Serotonergic and Noradrenergic Neurobiology of Alcoholic Suicide
Version of Record online: 3 MAY 2006
Alcoholism: Clinical and Experimental Research
Volume 28, Issue Supplement s1, pages 57S–69S, May 2004
How to Cite
Underwood, M. D., Mann, J. J. and Arango, V. (2004), Serotonergic and Noradrenergic Neurobiology of Alcoholic Suicide. Alcoholism: Clinical and Experimental Research, 28: 57S–69S. doi: 10.1097/01.ALC.0000127415.15000.CA
- Issue online: 3 MAY 2006
- Version of Record online: 3 MAY 2006
- Received for publication January 23, 2004; accepted February 4, 2004. This work was supported by grants AA09004, AA11293, MH40210, and MH62185.
- Quantitative Autoradiography;
- Prefrontal Cortex;
Abstract: Background: Alcoholism is associated with alterations in the serotonergic and noradrenergic systems. Alcoholics are at a significantly higher risk for suicide than the general population. Altered serotonin (5-HT) function is associated with suicide and serious suicide attempts. We hypothesized patterns of abnormality associated independently with suicide and with alcoholism.
Methods: Quantitative autoradiographic experiments were performed in human postmortem brain tissue sections from alcoholics, alcoholic-suicide decedents, nonalcoholic suicide decedents, and normal controls diagnosed by psychological autopsy.
Results: Binding to 5-HT1A receptors is lower in both alcoholic suicides and alcoholic nonsuicides, suggesting that this effect is related to alcoholism and not suicide.
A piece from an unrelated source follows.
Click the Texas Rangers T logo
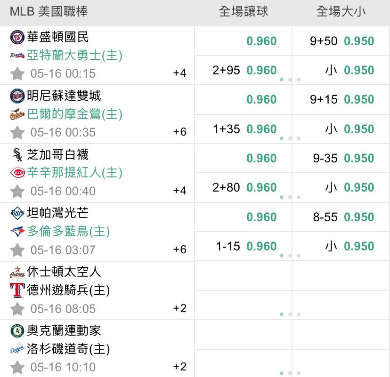The image size is (390, 377). [17, 290]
In nonalcoholic suicides, there is a localized increase in 5-HT1A binding in ventral prefrontal cortex, hypothesized to be a response to less serotonin input. Therefore, alcoholic suicides may fail to up-regulate ventral prefrontal 5-HT1A receptors in response to decreased serotonergic transmission, failing to mitigate the impact of less serotonin upon signal transduction and thereby increasing the risk of suicidal behavior. Binding to the serotonin transporter is low in alcoholic suicides but not in alcoholic nonsuicides, suggesting an association with suicide, as nonalcoholic suicides also have decreased binding compared with controls. Evidence of impaired serotonergic innervation associated with alcoholism is also manifested by less 5-HT1D terminal autoreceptor binding in alcoholics. Nonalcoholic suicides do not have lower 5-HT1D binding.
In the noradrenergic system, alcoholics (suicide and nonsuicide) and nonalcoholic suicide victims all have fewer pigmented locus ceruleus neurons compared with controls, yet β1-adrenergic binding is low in both alcoholic groups, whereas α1-and α2-adrenergic binding decreases are more pronounced in the alcoholic suicide group. These noradrenergic findings differ from those in nonalcoholic suicides, which have a common feature with alcoholics in having less α2-and β1-adrenergic binding but more α1-adrenergic binding in ventrolateral and orbital cortex.
Conclusion: Extensive but different abnormalities in both the serotonergic and noradrenergic systems have been identified in alcoholics and suicides, suggesting two separate patterns: one related to alcoholism and the other related to suicide. The different patterns suggest different causes and homeostatic responses for alcoholism and suicide.